This is the most important “mission” text in the history of the Church:
When the day of Pentecost came, they were all together in one place. Suddenly a sound like the blowing of a violent wind came from heaven and filled the whole house where they were sitting. They saw what seemed to be tongues of fire that separated and came to rest on each of them. All of them were filled with the Holy Spirit and began to speak in other tongues as the Spirit enabled them.
It all began, in some ways, at Pentecost. The kingdom preaching of Jesus, the table fellowship boundary-breaking habits of Jesus, and the Jesus Creed-shaping behaviors of Jesus suddenly take on new shape when Pentecost happened.
The empowerment here is for witness but there is a theme to it all: the Spirit transcends human abilities and transforms human abilities. The Spirit takes us to the next level of witness.

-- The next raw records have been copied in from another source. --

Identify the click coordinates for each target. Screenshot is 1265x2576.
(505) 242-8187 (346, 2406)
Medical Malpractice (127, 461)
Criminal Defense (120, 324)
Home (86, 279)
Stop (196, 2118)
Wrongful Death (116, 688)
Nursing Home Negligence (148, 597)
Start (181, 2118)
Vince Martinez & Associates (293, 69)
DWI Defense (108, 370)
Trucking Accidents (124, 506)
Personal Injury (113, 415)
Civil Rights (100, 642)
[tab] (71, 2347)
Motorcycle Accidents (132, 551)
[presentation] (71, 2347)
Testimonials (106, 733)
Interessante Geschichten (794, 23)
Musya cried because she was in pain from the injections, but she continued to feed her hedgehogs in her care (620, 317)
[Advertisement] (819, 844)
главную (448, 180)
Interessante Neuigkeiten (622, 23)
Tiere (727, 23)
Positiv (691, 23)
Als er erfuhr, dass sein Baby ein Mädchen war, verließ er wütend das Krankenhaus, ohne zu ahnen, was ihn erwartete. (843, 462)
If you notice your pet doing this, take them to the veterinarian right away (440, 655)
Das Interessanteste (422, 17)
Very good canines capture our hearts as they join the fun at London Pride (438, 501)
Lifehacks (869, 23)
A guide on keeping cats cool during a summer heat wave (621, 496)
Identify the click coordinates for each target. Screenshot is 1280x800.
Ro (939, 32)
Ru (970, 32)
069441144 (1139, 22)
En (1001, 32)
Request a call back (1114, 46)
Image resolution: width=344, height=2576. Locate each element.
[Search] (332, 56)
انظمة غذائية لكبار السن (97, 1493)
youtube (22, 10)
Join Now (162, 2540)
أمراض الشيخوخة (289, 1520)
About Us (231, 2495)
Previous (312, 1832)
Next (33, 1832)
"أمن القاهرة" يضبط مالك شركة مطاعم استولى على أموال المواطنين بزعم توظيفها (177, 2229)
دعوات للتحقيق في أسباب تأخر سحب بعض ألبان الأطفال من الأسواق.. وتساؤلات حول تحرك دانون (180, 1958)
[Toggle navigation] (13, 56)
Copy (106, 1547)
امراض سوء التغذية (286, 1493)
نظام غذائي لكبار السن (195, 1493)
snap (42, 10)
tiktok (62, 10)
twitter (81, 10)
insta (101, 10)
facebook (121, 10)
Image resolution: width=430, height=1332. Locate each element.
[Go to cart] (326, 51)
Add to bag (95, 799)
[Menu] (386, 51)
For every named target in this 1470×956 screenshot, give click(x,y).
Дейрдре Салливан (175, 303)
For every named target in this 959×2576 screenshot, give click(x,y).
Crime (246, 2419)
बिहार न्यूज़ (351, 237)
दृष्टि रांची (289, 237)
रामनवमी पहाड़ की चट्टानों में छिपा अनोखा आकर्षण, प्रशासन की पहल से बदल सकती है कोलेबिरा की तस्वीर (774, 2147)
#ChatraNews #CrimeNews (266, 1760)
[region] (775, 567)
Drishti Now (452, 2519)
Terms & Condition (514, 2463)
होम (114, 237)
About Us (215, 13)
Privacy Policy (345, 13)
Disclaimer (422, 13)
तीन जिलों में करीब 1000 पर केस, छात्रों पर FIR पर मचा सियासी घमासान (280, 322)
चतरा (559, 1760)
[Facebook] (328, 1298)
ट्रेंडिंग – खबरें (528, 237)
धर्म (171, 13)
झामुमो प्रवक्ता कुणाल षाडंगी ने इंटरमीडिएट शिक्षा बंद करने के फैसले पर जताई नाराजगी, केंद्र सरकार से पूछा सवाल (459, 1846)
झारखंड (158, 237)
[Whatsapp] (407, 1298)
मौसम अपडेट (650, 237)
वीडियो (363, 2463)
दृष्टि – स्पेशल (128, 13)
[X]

Mission is about Spirit-empowered witness.
Beverly Gaventa, in her commentary on Acts (The Acts of the Apostles (Abingdon New Testament Commentaries)
) says this: “In some unexplained way, the walls of the house dissolve and the community finds itself outdoors and in the presence of a Jews ‘from every nation under heaven living in Jerusalem'” (74-75).
Spirit-empowered mission means dissolving doors — that is, it means going public with a courage previously unknown.